### Problem to solve
Please rewrite these records with "button" swapped for "control" and everything else unchanged, omitting the pictures.

— Start of Stored data —

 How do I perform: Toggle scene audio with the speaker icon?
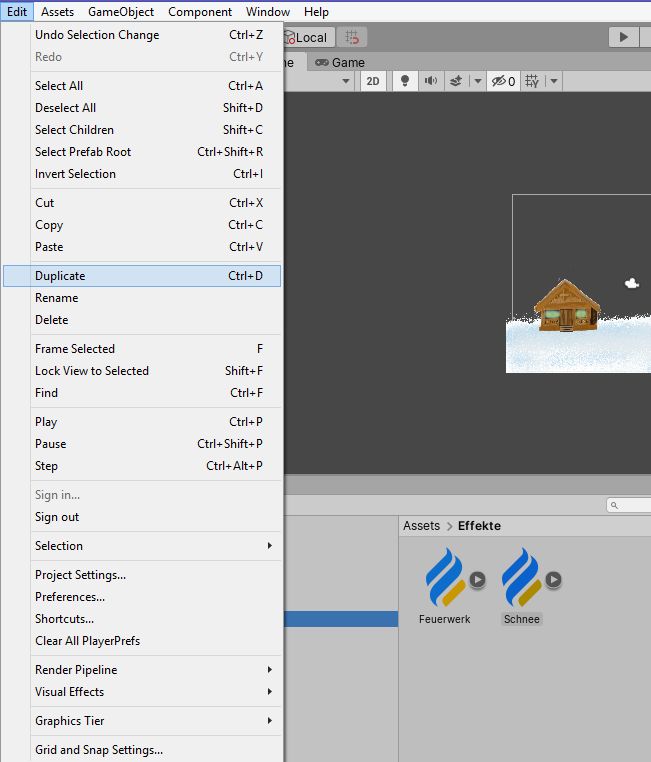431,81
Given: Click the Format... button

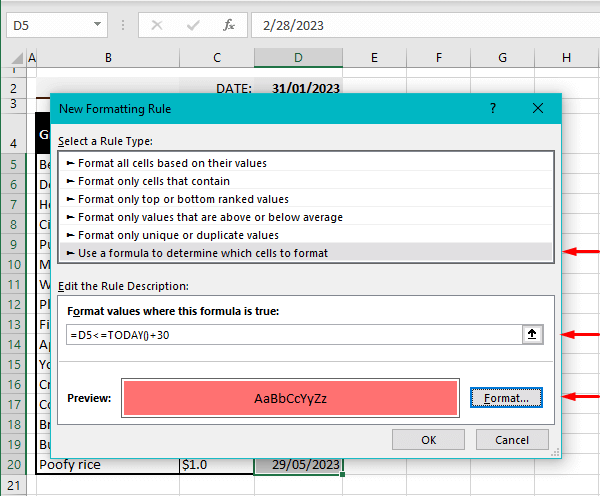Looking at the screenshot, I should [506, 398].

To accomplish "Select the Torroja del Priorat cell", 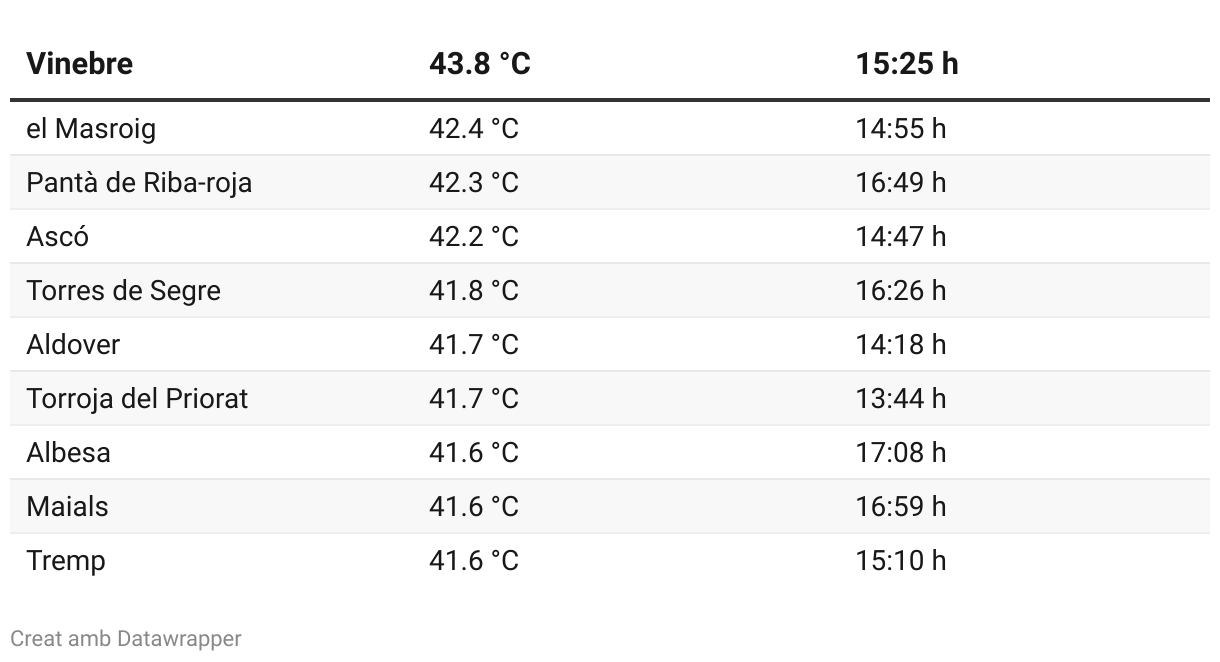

— End of Stored data —

### Solution
 How do I perform: Toggle scene audio with the speaker icon?
431,81
Given: Click the Format... control

Looking at the screenshot, I should [506, 398].

To accomplish "Select the Torroja del Priorat cell", 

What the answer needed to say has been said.